Pasaje seleccionado:

--------

En 1995, treinta y dos años después de la rotunda afirmación de Susan Sontag, el filósofo español Fernando Savater escribió en la entrada «Camus» de su Diccionario filosófico: “Regresamos a sus páginas y se disipan los temores. Algunas discrepancias, ciertos fetichismos lingüísticos ya obsoletos, pero por lo demás Camus no tiene ninguna arruga. Más nuestro que nunca: más ecuánime, más valiente, más tonificante y lúcido que jamás. Casi profético, aunque él se hubiera reído de este calificativo degradado por falsos augures”.

En esta misma línea, luego de releer La peste, la crítica e historiadora de la cultura Marina Warner sostuvo lo siguiente: “In The Plague, the stricken protagonists are searching for some way of being human beyond heroism and sanctity. I suppose I was right that Camus vision was bleak, but I was wrong to take comfort from that. The Plague doesn’t give permission to despair but works out the complex hope offered by resistance and the urgency of understanding the long, deep reach of war’s corrupting power” («To be a man», The Guardian, 26 de abril de 2013).

En «Still Cool Camus», un texto del 2010 en The Daily Beast, el periodista Allen Barra escribió lo que sigue: “As Sontag herself was to understand, the attractiveness of political sympathies changes, and with them a writer’s reputation. Less than two decades after her essay on Camus, it was Sontag who was saying things like ‘communism is fascism, with a human face’—essentially what Camus had been saying since his break with the French Left after the publication of L’Homme revolte (The Rebel) in 1951. In the words of Olivier Todd, ‘Camus was correct too early’”. Y hace poco, en el 2013, en un artículo vindicativo de Le Nouvel Observateur titulado «Camus, le noveau philosophe», se consignó la siguiente anécdota: “Universidad de Duke, Carolina del Norte, 2007. Un joven profesor llegado de la Sorbona formuló una pregunta idiota a sus estudiantes: ¿Cuál es el gran escritor francés del siglo XX. Preveía como respuesta Proust o Céline. De plano, Claudel o Sartre. La contestación fue unánime: ¡Es Camus, señor!”.

Recordemos, de paso, que Le Étranger continúa siendo la novela francesa más traducida y famosa del siglo XX, por lo cual de más está decir que Susan Sontag se equivocó sobre Albert Camus. Éste no sólo fue en su momento un pensador importante, sino que hoy, inclusive por encima de Jean Paul Sartre, todavía lo sigue siendo.

II

Ahora bien, habiendo anotado lo anterior, quisiera divagar sobre qué quiso decir Susan Sontag cuando usó la palabra ‘genio’, y tratar de ver si, por otra parte, la obra de un trabajador incansable, además de “immensely gifted writer”, puede alcanzar la categoría de ‘genial’.

--------

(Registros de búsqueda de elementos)
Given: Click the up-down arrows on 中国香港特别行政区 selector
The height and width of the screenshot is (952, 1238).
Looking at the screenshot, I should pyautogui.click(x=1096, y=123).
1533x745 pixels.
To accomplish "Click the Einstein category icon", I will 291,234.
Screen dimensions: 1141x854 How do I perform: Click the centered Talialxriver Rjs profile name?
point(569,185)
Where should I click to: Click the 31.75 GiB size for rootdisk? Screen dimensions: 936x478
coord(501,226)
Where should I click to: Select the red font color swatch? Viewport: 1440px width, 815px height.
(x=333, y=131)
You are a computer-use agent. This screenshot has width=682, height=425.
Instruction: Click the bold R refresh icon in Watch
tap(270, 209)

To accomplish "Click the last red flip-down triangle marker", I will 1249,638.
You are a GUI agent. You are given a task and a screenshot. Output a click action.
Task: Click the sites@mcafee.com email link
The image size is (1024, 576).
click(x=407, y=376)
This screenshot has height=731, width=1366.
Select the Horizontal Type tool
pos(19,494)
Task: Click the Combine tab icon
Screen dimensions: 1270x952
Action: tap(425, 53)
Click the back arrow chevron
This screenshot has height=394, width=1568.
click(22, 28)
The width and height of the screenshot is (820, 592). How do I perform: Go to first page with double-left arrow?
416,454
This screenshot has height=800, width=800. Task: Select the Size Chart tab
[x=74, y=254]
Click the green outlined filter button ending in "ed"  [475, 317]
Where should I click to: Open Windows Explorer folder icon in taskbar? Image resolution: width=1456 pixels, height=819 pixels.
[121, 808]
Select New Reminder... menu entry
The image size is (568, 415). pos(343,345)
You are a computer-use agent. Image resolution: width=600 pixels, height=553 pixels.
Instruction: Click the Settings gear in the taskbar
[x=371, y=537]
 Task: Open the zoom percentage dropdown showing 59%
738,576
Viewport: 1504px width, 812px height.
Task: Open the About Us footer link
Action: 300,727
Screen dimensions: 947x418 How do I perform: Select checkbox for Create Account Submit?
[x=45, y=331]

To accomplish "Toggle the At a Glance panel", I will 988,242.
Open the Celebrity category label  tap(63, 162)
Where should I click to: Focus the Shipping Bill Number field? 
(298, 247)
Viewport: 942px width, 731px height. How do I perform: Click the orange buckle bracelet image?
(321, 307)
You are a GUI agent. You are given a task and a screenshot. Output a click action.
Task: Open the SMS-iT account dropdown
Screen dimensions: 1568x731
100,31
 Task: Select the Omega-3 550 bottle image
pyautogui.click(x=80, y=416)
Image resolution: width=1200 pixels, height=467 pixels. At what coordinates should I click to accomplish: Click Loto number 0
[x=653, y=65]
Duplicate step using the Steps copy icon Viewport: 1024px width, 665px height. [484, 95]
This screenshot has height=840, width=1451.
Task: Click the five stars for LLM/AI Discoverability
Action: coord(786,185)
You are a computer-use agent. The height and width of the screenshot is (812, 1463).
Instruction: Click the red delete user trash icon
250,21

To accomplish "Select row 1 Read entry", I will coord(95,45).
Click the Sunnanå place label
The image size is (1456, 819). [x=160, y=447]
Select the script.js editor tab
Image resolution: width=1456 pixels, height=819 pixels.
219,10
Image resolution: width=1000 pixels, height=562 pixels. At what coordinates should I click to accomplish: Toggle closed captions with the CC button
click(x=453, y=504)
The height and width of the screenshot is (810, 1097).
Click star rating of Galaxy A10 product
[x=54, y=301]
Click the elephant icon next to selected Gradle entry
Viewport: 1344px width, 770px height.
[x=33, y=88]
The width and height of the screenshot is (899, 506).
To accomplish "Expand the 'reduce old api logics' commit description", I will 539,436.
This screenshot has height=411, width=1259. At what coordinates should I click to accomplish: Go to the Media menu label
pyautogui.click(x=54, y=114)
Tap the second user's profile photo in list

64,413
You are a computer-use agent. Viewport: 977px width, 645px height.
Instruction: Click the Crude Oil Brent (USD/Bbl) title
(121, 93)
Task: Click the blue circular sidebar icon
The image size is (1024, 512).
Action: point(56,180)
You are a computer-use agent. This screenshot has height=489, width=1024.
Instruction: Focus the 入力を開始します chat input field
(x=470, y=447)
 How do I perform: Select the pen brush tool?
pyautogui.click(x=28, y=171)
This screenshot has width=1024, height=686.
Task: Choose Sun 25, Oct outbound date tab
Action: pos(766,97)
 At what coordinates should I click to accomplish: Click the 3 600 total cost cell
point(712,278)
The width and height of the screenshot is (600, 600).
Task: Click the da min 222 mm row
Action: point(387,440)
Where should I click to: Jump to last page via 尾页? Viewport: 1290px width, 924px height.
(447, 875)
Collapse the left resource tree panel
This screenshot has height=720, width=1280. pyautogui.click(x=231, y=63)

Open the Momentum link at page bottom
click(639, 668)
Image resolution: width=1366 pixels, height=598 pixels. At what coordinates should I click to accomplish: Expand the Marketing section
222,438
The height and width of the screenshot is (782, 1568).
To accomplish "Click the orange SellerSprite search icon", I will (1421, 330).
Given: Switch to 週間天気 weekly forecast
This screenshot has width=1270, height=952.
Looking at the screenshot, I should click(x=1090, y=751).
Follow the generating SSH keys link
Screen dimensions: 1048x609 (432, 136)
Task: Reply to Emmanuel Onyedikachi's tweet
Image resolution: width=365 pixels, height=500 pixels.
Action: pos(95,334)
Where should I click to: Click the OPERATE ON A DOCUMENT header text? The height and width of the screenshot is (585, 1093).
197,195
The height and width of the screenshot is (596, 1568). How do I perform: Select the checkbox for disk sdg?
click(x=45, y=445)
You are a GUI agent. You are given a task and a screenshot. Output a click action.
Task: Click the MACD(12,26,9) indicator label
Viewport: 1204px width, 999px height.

--------

Tareas por realizar:
1. Responde estas preguntas sobre el pasaje dedicado a Camus:
(a) ¿En qué año escribió Fernando Savater la entrada «Camus» de su Diccionario filosófico?
(b) ¿En qué medio apareció el texto «Still Cool Camus» de Allen Barra?
(c) ¿Qué novela sigue siendo, según el pasaje, la novela francesa más traducida y famosa del siglo XX?
2. Transcribe del pasaje sobre Camus el fragmento comprendido entre "Ahora bien, habiendo" y "categoría de ‘genial’.", ambos incluidos.

Respuestas escritas:
1.
(a) En 1995.
(b) En The Daily Beast.
(c) Le Étranger.

2.
Ahora bien, habiendo anotado lo anterior, quisiera divagar sobre qué quiso decir Susan Sontag cuando usó la palabra ‘genio’, y tratar de ver si, por otra parte, la obra de un trabajador incansable, además de “immensely gifted writer”, puede alcanzar la categoría de ‘genial’.